*** Text shown Section Begins ***
What I have been interested in most recently is less about the relationship of media and sleep so much as substituting media with sleep. This means in times when I would normally read, write or watch something, I simply rest and perhaps sleep, which happens now while I am commuting by train or during my lunch break.

When you are young, the idea of cramming one's mind with ideas and experiences seems urgent but as you get older and wade into midlife I think you start to realize that the younger, less experienced, less educated version of yourself was just as nice a person as you are now. In many cases that former self was even nicer so what was the lesson learned from all of those novels and movies? What did all of those informational articles about the world really prepare you for?

I am 41 now and although I still love to read and travel and explore life, I also know that these things will not really change me much as a person. Instead, I want to rediscover those moments when I was a better friend, less stressed and keeping closer to my convictions. So I use the rest time to reflect on past experiences and remember friends and family members. It's not simply recalling a memory so much as it is pulling it off the shelf, dusting it off and rereading it.

Wednesday, May 4, 2011

The New School

by Drew Martin

The other day I was walking around 14th Street and Fifth Avenue for the first time in quite awhile and noticed that my graduate school, The New School for Social Research, was gone; a hole in the sky and a crater in the ground. It was an odd feeling, not a tragic, sad loss like the Twin Towers but one of good riddance. What was there before was a cruddy building so I am glad the students and teachers/staff will get something decent, even though there has been a lot of criticism about the new design (pictured left).

Seeing the sun shining through the void, reminded me of how I once spoke of my Masters experience:

The facilities were horrible, the teachers OK, and the students fantastic.
*** Text shown Section Ends ***
*** Recorded information Section Begins ***
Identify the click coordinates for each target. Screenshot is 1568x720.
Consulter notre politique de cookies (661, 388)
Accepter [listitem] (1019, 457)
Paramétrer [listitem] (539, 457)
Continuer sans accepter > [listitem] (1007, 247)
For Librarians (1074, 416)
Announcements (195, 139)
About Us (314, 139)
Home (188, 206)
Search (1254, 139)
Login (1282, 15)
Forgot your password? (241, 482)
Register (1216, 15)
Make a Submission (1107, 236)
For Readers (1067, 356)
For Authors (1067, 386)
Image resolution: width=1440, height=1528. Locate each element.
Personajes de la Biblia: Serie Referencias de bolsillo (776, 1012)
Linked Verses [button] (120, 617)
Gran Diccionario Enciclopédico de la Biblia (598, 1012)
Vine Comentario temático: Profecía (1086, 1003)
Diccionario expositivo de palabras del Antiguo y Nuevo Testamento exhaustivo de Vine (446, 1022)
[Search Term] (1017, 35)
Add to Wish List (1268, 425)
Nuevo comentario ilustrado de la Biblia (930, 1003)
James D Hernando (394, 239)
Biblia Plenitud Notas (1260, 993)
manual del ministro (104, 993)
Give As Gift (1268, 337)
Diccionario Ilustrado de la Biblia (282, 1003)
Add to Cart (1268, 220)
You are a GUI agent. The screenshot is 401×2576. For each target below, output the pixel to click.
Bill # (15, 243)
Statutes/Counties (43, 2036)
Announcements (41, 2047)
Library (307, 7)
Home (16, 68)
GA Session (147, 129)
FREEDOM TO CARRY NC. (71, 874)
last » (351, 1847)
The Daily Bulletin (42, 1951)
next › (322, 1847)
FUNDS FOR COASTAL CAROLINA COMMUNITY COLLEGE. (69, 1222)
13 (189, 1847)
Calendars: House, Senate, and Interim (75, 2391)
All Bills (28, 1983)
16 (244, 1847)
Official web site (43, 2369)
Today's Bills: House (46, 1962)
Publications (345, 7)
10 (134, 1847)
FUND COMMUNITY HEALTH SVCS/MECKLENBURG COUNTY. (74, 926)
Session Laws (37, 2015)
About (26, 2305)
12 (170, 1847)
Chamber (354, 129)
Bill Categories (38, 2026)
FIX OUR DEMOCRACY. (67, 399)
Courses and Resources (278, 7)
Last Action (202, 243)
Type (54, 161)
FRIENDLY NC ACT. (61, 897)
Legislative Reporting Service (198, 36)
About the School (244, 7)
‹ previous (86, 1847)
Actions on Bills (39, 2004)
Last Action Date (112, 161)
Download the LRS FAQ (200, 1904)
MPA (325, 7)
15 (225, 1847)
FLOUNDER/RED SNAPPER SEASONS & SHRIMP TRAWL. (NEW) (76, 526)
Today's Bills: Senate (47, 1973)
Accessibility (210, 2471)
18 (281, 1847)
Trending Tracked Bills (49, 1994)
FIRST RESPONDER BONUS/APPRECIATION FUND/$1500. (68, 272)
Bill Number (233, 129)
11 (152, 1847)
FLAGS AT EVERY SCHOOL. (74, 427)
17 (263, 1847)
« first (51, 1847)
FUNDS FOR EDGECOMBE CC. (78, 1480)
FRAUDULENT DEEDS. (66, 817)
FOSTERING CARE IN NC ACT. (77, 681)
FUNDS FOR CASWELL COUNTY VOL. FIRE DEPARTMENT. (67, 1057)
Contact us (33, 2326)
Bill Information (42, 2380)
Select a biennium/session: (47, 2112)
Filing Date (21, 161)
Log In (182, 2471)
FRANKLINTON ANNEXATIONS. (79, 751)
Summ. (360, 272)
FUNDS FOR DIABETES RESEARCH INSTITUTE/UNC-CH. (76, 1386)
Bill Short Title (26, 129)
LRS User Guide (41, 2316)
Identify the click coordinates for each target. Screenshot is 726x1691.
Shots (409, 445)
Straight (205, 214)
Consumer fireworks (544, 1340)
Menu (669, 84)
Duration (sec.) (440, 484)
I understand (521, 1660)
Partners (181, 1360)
*** Recorded information Section Ends ***
> [Exercise aim]:
Retype the blog text word for word, from "Seeing the sun" to "the students fantastic.". This data has no connection to the blog text.

> [Answer for this exercise]:
Seeing the sun shining through the void, reminded me of how I once spoke of my Masters experience:

The facilities were horrible, the teachers OK, and the students fantastic.